What is needed is an exact copy of all the lines below.

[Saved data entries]
····················

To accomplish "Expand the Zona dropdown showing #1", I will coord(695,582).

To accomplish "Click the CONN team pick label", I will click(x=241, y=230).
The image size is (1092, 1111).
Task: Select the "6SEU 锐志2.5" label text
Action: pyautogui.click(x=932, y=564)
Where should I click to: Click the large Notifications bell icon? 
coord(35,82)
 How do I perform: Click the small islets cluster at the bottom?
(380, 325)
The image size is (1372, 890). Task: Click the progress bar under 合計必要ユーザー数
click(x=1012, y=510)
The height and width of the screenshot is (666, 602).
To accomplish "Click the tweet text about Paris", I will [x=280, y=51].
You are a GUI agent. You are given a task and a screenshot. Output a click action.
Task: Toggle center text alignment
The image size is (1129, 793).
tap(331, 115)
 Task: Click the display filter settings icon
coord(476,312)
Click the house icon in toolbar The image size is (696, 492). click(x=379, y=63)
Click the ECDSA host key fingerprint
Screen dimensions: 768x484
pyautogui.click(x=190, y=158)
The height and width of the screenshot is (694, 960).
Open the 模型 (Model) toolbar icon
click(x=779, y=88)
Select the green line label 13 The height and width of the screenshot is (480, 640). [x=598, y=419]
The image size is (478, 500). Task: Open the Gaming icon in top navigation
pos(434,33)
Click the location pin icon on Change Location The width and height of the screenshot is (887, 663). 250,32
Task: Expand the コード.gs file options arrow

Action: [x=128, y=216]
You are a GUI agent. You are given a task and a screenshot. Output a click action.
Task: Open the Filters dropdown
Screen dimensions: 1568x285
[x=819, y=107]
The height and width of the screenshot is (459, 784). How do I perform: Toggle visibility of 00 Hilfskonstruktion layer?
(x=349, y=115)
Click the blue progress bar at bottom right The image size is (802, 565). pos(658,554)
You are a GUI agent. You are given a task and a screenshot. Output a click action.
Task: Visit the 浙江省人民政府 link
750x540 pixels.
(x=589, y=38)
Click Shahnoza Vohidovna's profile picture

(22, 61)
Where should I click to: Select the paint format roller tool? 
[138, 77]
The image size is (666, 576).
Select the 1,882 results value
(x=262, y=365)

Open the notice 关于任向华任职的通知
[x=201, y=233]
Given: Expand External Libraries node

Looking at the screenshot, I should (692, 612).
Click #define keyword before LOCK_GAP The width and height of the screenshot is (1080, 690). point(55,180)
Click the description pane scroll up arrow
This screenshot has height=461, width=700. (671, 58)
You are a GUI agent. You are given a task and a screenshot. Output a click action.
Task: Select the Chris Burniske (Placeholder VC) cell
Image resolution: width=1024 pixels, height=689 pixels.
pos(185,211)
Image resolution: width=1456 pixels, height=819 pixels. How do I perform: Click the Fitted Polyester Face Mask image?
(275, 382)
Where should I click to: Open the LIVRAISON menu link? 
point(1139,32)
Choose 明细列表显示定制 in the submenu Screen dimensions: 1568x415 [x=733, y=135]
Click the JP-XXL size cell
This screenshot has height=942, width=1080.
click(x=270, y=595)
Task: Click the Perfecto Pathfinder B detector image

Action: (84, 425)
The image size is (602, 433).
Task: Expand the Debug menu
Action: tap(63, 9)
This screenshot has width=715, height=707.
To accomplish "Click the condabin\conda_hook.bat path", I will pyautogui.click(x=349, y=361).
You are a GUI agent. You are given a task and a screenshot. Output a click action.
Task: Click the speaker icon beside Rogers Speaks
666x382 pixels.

····················

▶ _RESULT FOR THIS EXERCISE_:
To accomplish "Expand the Zona dropdown showing #1", I will coord(695,582).

To accomplish "Click the CONN team pick label", I will click(x=241, y=230).
The image size is (1092, 1111).
Task: Select the "6SEU 锐志2.5" label text
Action: pyautogui.click(x=932, y=564)
Where should I click to: Click the large Notifications bell icon? 
coord(35,82)
 How do I perform: Click the small islets cluster at the bottom?
(380, 325)
The image size is (1372, 890). Task: Click the progress bar under 合計必要ユーザー数
click(x=1012, y=510)
The height and width of the screenshot is (666, 602).
To accomplish "Click the tweet text about Paris", I will [x=280, y=51].
You are a GUI agent. You are given a task and a screenshot. Output a click action.
Task: Toggle center text alignment
The image size is (1129, 793).
tap(331, 115)
 Task: Click the display filter settings icon
coord(476,312)
Click the house icon in toolbar The image size is (696, 492). click(x=379, y=63)
Click the ECDSA host key fingerprint
Screen dimensions: 768x484
pyautogui.click(x=190, y=158)
The height and width of the screenshot is (694, 960).
Open the 模型 (Model) toolbar icon
click(x=779, y=88)
Select the green line label 13 The height and width of the screenshot is (480, 640). [x=598, y=419]
The image size is (478, 500). Task: Open the Gaming icon in top navigation
pos(434,33)
Click the location pin icon on Change Location The width and height of the screenshot is (887, 663). 250,32
Task: Expand the コード.gs file options arrow

Action: [x=128, y=216]
You are a GUI agent. You are given a task and a screenshot. Output a click action.
Task: Open the Filters dropdown
Screen dimensions: 1568x285
[x=819, y=107]
The height and width of the screenshot is (459, 784). How do I perform: Toggle visibility of 00 Hilfskonstruktion layer?
(x=349, y=115)
Click the blue progress bar at bottom right The image size is (802, 565). pos(658,554)
You are a GUI agent. You are given a task and a screenshot. Output a click action.
Task: Visit the 浙江省人民政府 link
750x540 pixels.
(x=589, y=38)
Click Shahnoza Vohidovna's profile picture

(22, 61)
Where should I click to: Select the paint format roller tool? 
[138, 77]
The image size is (666, 576).
Select the 1,882 results value
(x=262, y=365)

Open the notice 关于任向华任职的通知
[x=201, y=233]
Given: Expand External Libraries node

Looking at the screenshot, I should (692, 612).
Click #define keyword before LOCK_GAP The width and height of the screenshot is (1080, 690). point(55,180)
Click the description pane scroll up arrow
This screenshot has height=461, width=700. (671, 58)
You are a GUI agent. You are given a task and a screenshot. Output a click action.
Task: Select the Chris Burniske (Placeholder VC) cell
Image resolution: width=1024 pixels, height=689 pixels.
pos(185,211)
Image resolution: width=1456 pixels, height=819 pixels. How do I perform: Click the Fitted Polyester Face Mask image?
(275, 382)
Where should I click to: Open the LIVRAISON menu link? 
point(1139,32)
Choose 明细列表显示定制 in the submenu Screen dimensions: 1568x415 [x=733, y=135]
Click the JP-XXL size cell
This screenshot has height=942, width=1080.
click(x=270, y=595)
Task: Click the Perfecto Pathfinder B detector image

Action: (84, 425)
The image size is (602, 433).
Task: Expand the Debug menu
Action: tap(63, 9)
This screenshot has width=715, height=707.
To accomplish "Click the condabin\conda_hook.bat path", I will pyautogui.click(x=349, y=361).
You are a GUI agent. You are given a task and a screenshot. Output a click action.
Task: Click the speaker icon beside Rogers Speaks
666x382 pixels.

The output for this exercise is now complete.